Pada bab IV yaitu “Peran Pustakawan dalam Peningkatan Literasi Informasi Masyarakat”, saya anggap penting dan relevan dibaca oleh pustakawan yang akan menjadi fasilitator Bimtek Literasi Informasi. Utamanya bahwa bimtek ini sebagai pilihan yang banyak dilakukan di kabupaten/kota sebagai penguatan literasi melalui DAK Nonfisik Perpusnas. Menurut saya, meskipun di dalam juknis telah diuraikan 5 tahapan literasi informasi, namun pedoman ini sebaiknya dijadikan sebagai salah satu referensi bagi para narasumber.

Pada pembahasan tentang pustakawan sebagai instruktur literasi informasi dijelaskan bahwa pustakawan perlu mengasah kemampuan perihal teknik mengajar dan memfasilitasi program pembelajaran.

Hal ini penting, karena peran sebagai instruktur dan fasilitator pengetahuan menuntut pustakawan mempelajari format-format baru terkait informasi, memfasilitasi titik akses non-tradisional, serta media informasi yang terus berubah. (Farli Elnumeri, 2020)

Merujuk pada berbagai sumber, Farli dan kawan-kawan menyusun empat kelompok besar keterampilan yang penting dimiliki oleh pustakawan saat menyampaikan pembelajaran literasi informasi bagi masyarkat yaitu keterampilan instuksional, keterampilan komunikasi, keterampilan literasi informasi, dan keterampilan manajerial.

Selain itu, dalam pedoman tersebut, juga diberikan ulasan mengenai keterampilan yang perlu dimiliki pustakawan sebagai pendamping kegiatan literasi informasi bagi masyarakat. Karena itu, implementasi dari buku pedoman ini dapat digunakan secara serentak, khususnya pada perpustakaan mitra program Transformasi Perpustakaan Berbasis Inklusi Sosial.

Selanjutnya, seperti yang direkomendasikan tim penyusun pedoman ini, diharapkan ke depannya narasumber atau fasilitator bimtek literasi informasi memiliki panduan teknis berupa modul literasi informasi.

Turunan teknis dari pedoman ini dapat berupa panduan pelaksana dan teknis seperti modul atau bahan ajar.

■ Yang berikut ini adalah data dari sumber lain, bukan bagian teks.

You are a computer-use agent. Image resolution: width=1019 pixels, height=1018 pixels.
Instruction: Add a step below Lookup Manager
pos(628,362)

Misalnya modul literasi informasi bagi fasilitator, modul pendampingan literasi informasi, modul program pengajaran literasi informasi, modul advokasi, modul strategi peningkatan layanan perpustakaan, serta modul monitoring dan evaluasi literasi informasi. (Farli Elnumeri, 2020)

Berangkat dari pengalaman bimtek literasi informasi yang diikuti oleh pustakawan, pengelola perpustakaan/pegiat literasi dan guru pada tiga kabupaten tersebut, saya berpikir mungkin ada baiknya bimtek literasi informasi dibuat dalam masing-masing kategori. Kategori itu meliputi literasi informasi bagi pustakawan (sekolah) sebagai penguatan integrasi kurikulum dengan fungsi perpustakaan sekolah, literasi informasi bagi pengelola perpustakaan/pegiat literasi yang terintegrasi dengan program TPBIS, dan literasi informasi untuk guru dengan mengacu pada Media and Information Literacy Curriculum for Teachers yang diterbitkan UNESCO.

Dengan menggunakan pedoman yang disusun oleh Perpusnas, tentunya diharapkan fasilitator dapat meningkatkan efektivitas bimtek literasi informasi, sehingga peserta dapat mencapai tujuan pembelajaran literasi informasi.